J. Arthur Widmer, who pioneered several advances in film special effects, died May 28 in Hollywood. He was 91.
Widmer received a special award of commendation from the Academy of Motion Picture Arts and Sciences at the 2005 Scientific and Technical Awards. He was honored for his achievements in the science and technology of motion pictures, in particular his significant contributions to the development of the Ultra Violet and blue-screen compositing processes.
“Art’s pioneering work has had a profound impact on the film industry,” said Richard Edlund, chair of the Scientific and Technical Awards Committee. “In fact, many of the films we hold dear would not have been possible without his contributions to image compositing technology.”

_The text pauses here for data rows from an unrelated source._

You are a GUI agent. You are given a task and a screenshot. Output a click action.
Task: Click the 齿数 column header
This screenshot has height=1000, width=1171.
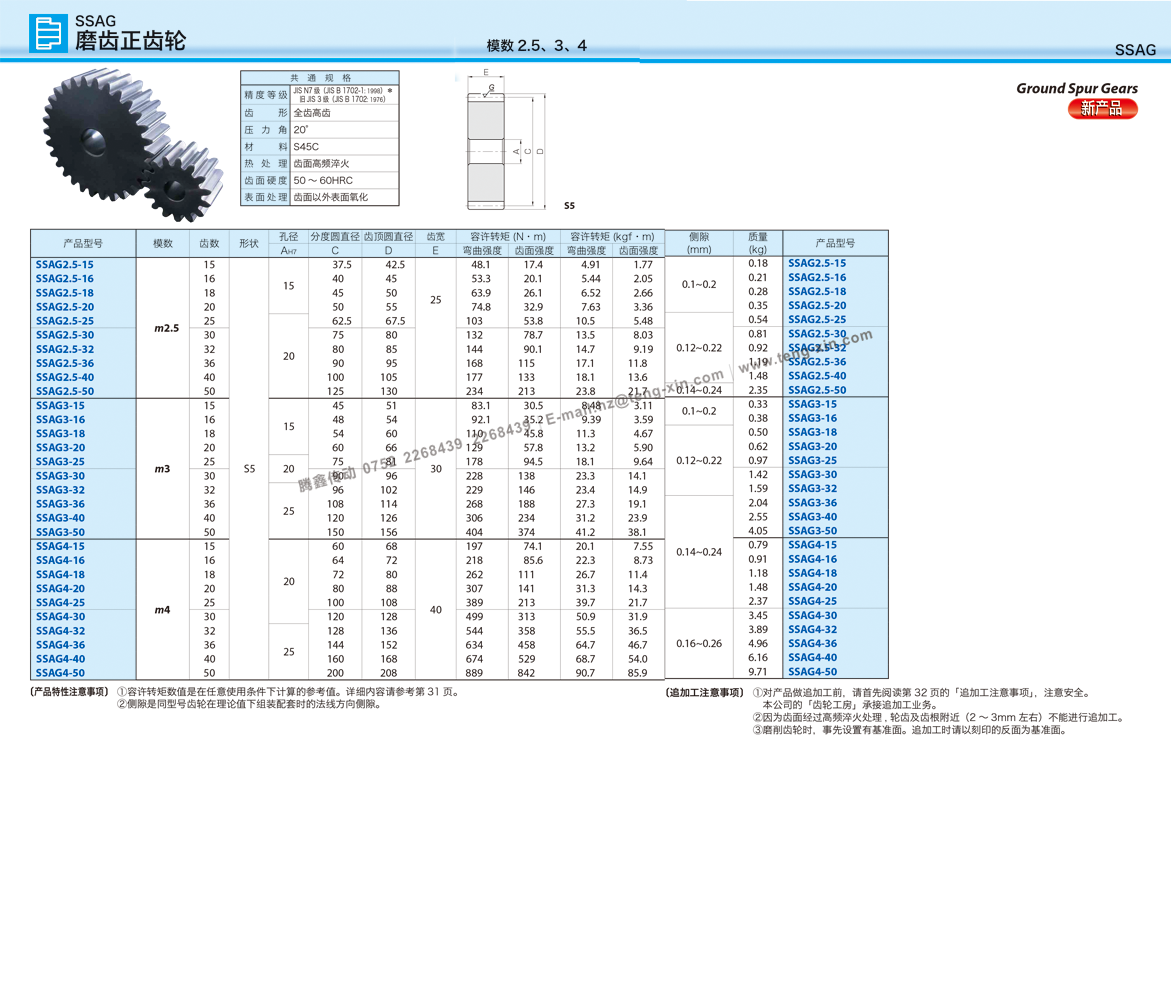point(209,243)
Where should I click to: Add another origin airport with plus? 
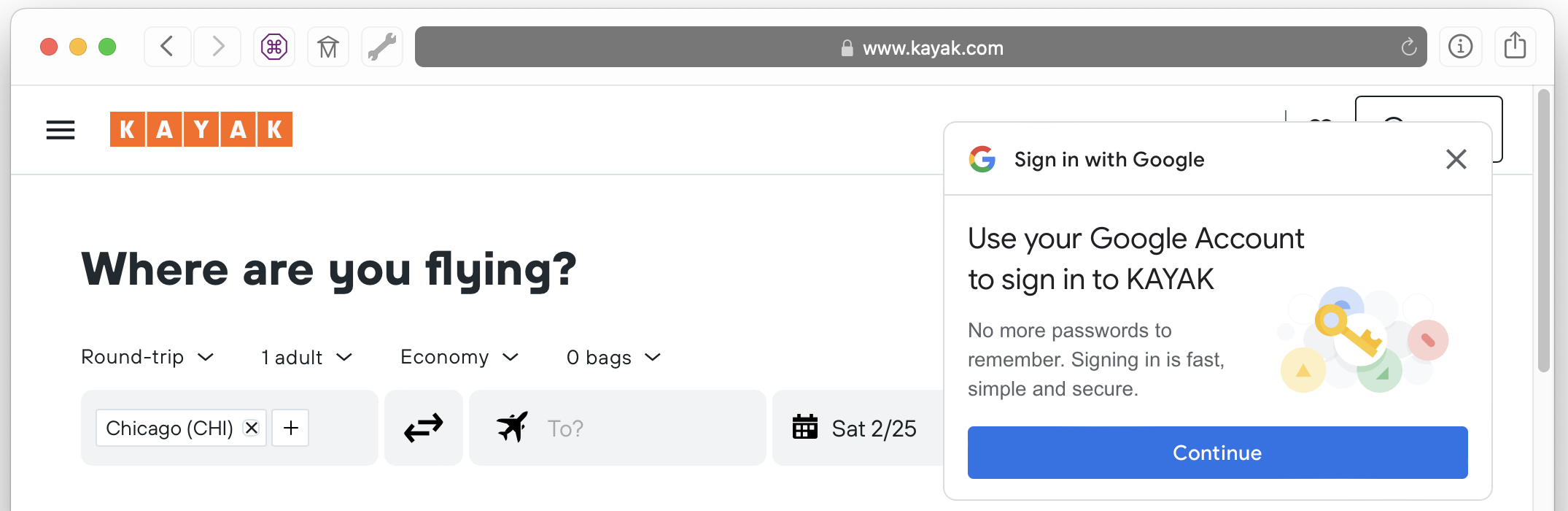pos(290,428)
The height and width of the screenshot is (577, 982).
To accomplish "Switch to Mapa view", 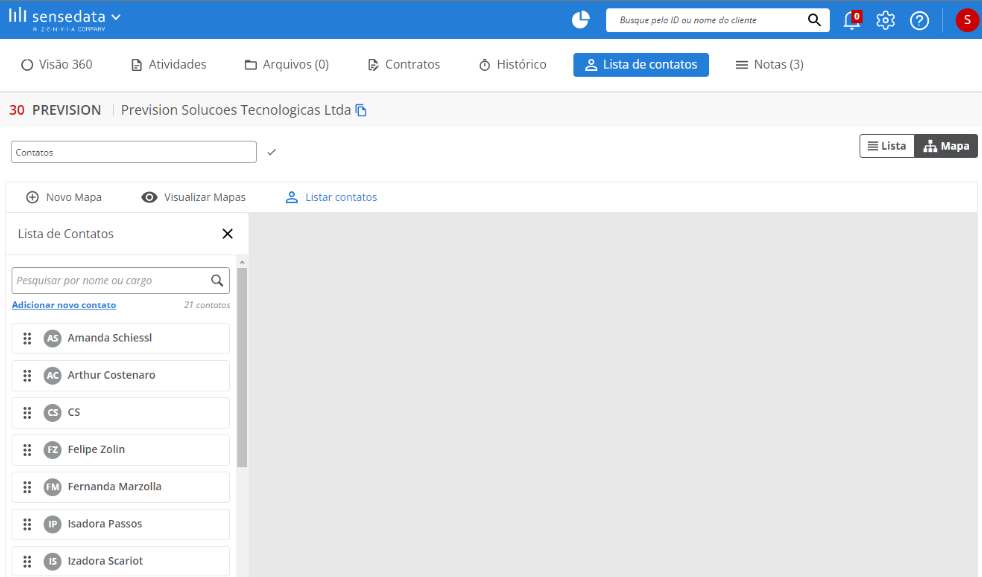I will pyautogui.click(x=946, y=146).
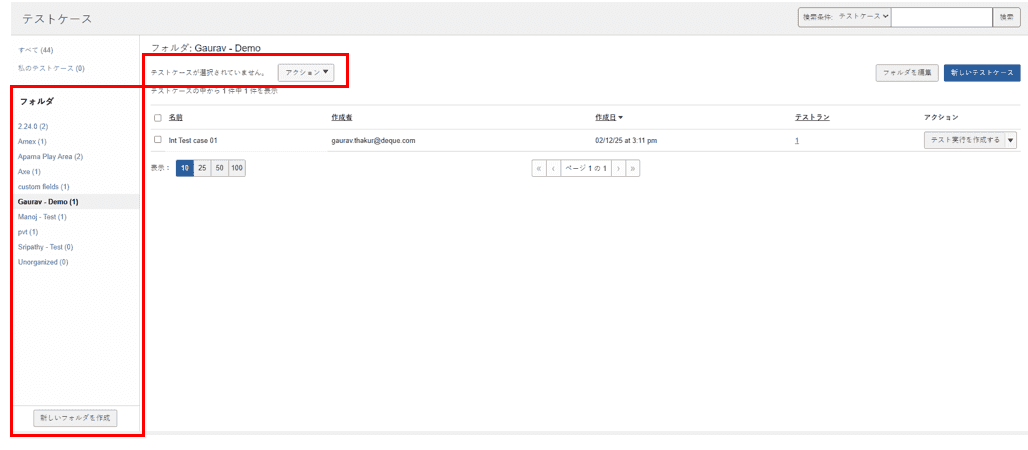Open the アクション dropdown menu
The width and height of the screenshot is (1028, 450).
tap(306, 72)
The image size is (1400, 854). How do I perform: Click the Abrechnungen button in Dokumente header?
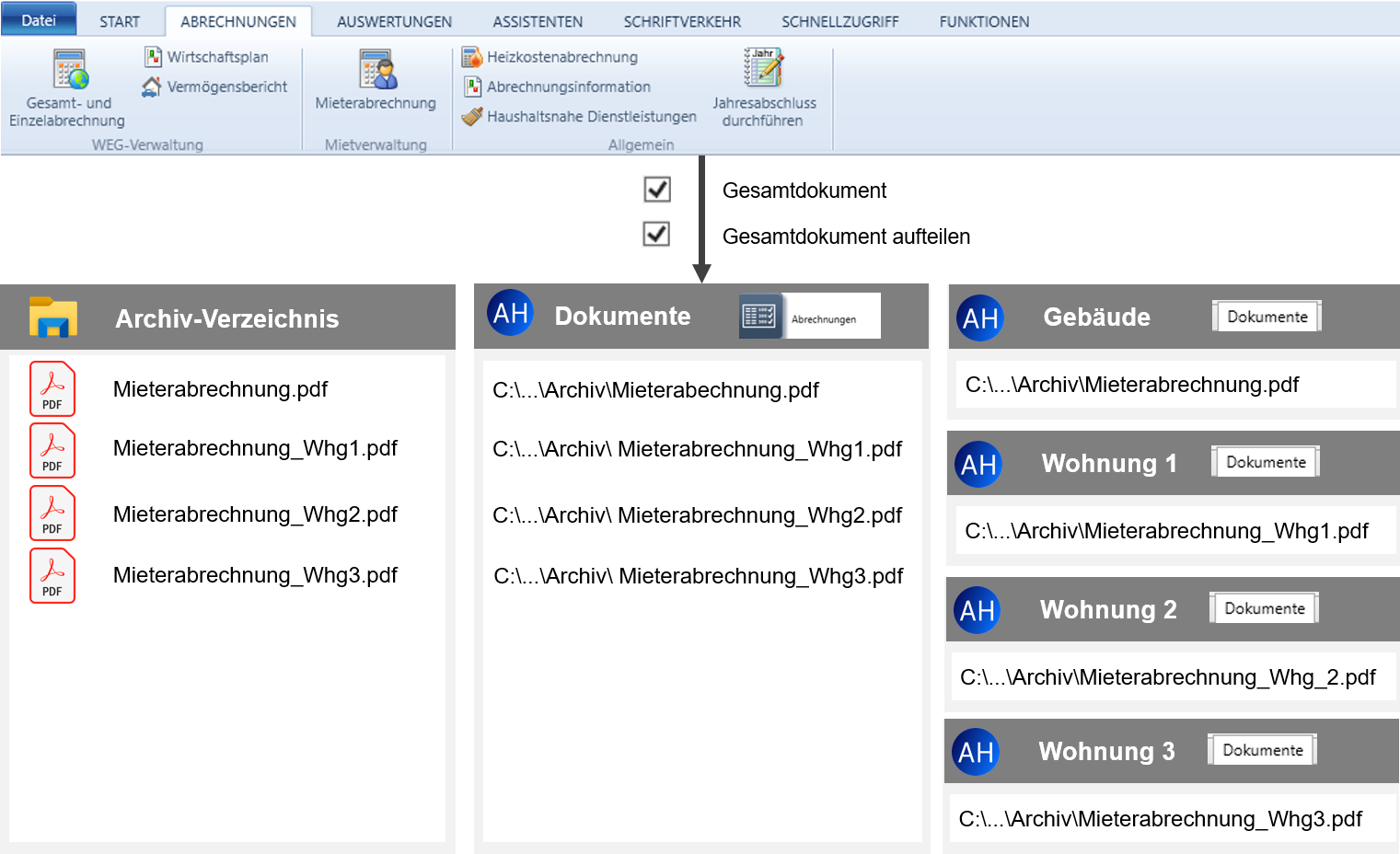pyautogui.click(x=810, y=317)
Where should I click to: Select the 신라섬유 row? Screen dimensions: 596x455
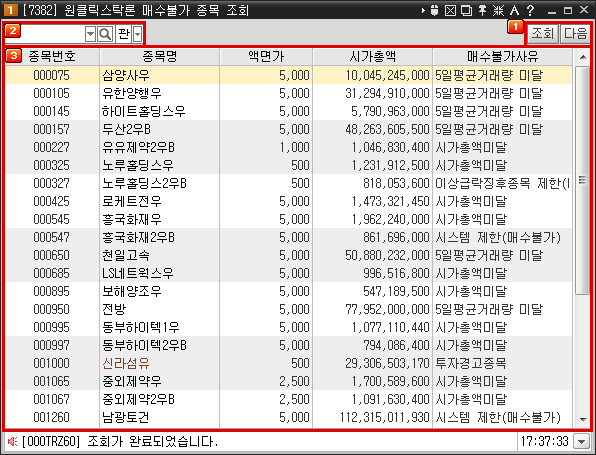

Born in Washington, D.C., Widmer entered the U. of Michigan at 16, and after graduation, started work at Kodak’s research labs in Rochester, N.Y. During World War II he relocated to Oakridge, Tenn. and the Clinton Laboratories, later to be called the Oak Ridge National Laboratory which was established in 1943 to produce and separate plutonium for the World War II Manhattan Project.
After the war Kodak sent him to Hollywood, where he lived for more than 50 years.
While at Kodak, he researched a variety of new methods of color photography, including Kodachrome. In the late 1940s, he was involved with the introduction of Eastman Color Negative and Color Positive to the motion picture industry.
Widmer began his work with the Ultra Violet Traveling Matte process while at Warner Bros., where he also developed and refined technologies for other motion picture processes including 3-D and wide screen.
In 1964 he was hired by Universal to design and build an optical department, where he researched blue-screen technology and optical printing and made improvements to the Color Difference System. He retired in 1979.
He is survived by a sister and three nieces.